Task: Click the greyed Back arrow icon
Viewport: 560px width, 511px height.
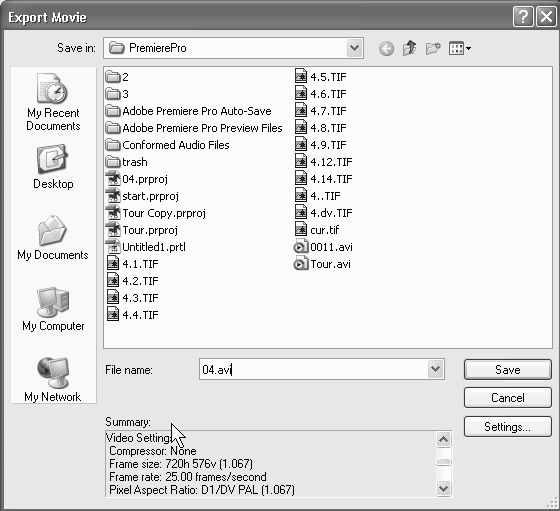Action: coord(386,48)
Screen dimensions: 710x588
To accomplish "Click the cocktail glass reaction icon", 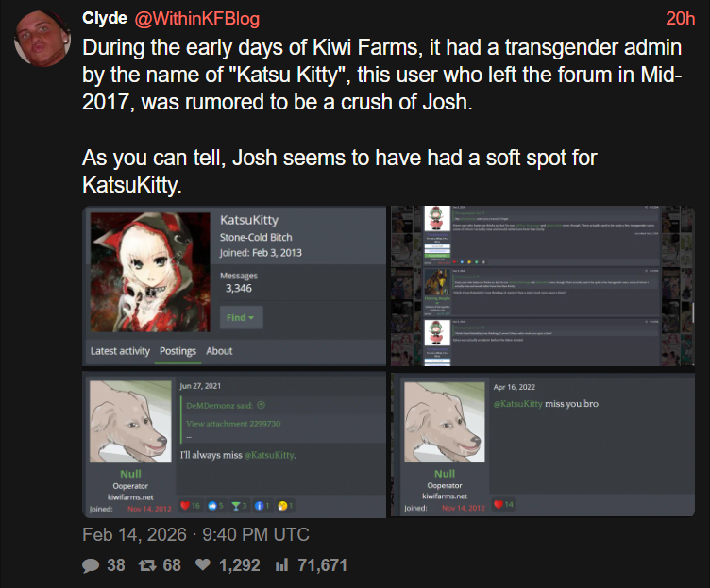I will click(x=235, y=506).
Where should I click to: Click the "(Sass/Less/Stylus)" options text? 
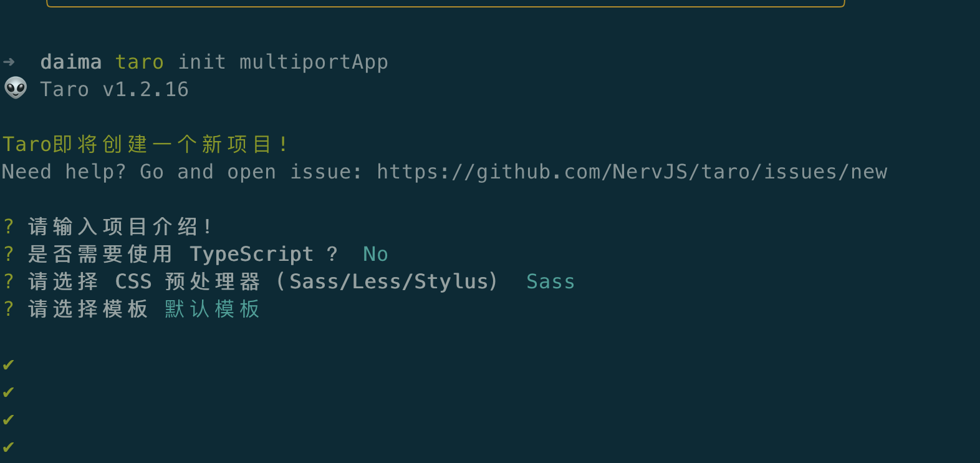click(387, 281)
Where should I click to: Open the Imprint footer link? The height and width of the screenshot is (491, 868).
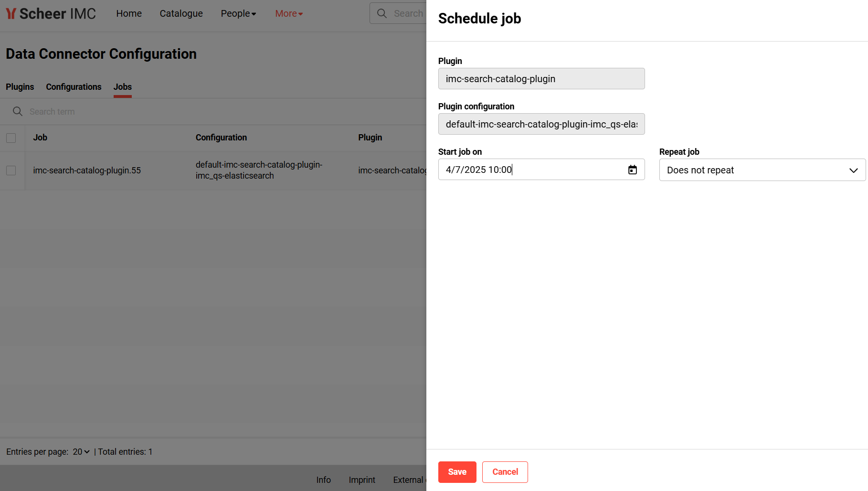coord(361,480)

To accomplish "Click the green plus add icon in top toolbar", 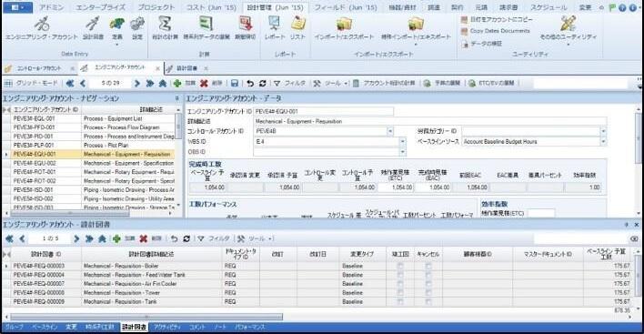I will 177,84.
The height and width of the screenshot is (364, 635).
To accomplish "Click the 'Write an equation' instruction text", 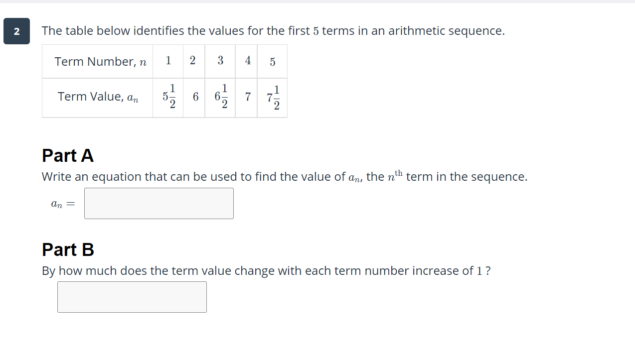I will point(285,176).
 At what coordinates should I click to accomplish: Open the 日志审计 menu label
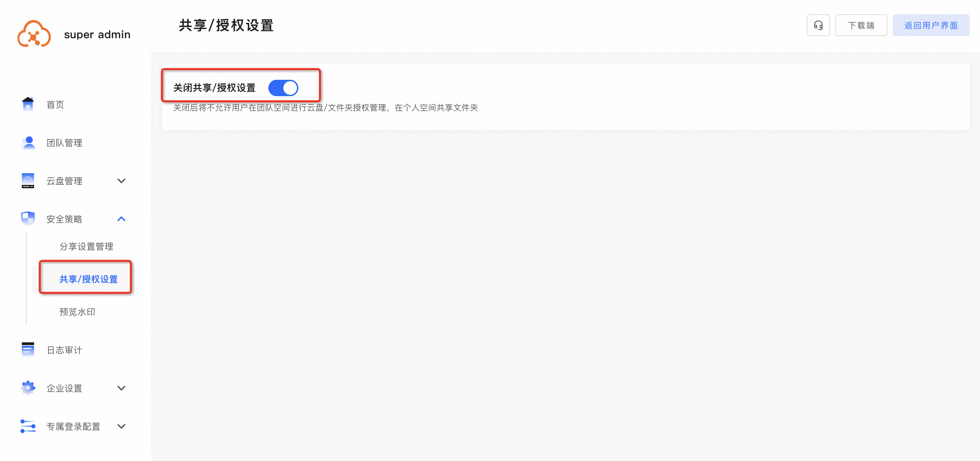coord(64,350)
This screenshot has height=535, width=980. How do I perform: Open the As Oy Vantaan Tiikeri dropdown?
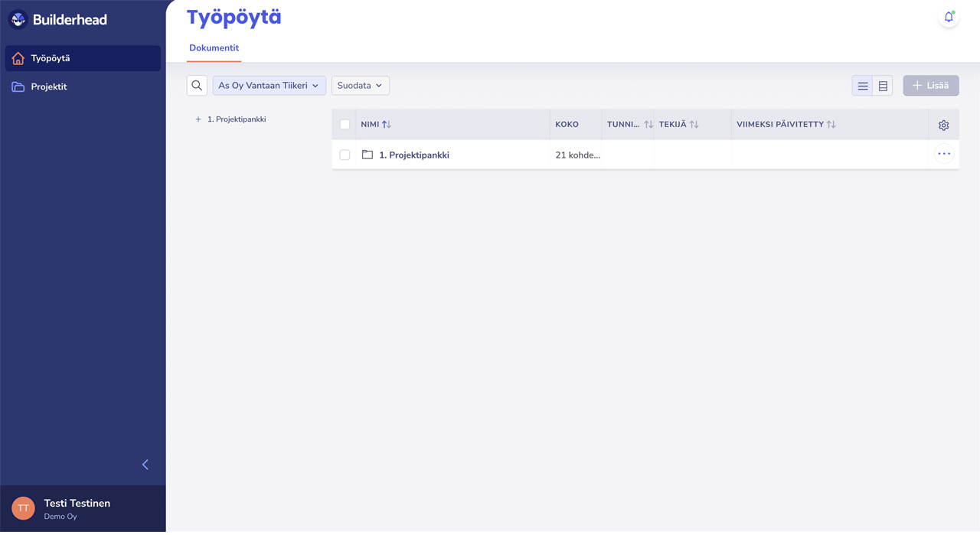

━━━━━━━━━━

YOUR OBJECTIVE:
Can you quote exactly, and only, the lines from the one containing "At what coordinates" through the last line of the records above, keeping both ends and leaving out any pictures?

WRITTEN SOLUTION:
 At what coordinates should I click to accomplish: Open the 日志审计 menu label
coord(64,350)
This screenshot has height=535, width=980. How do I perform: Open the As Oy Vantaan Tiikeri dropdown?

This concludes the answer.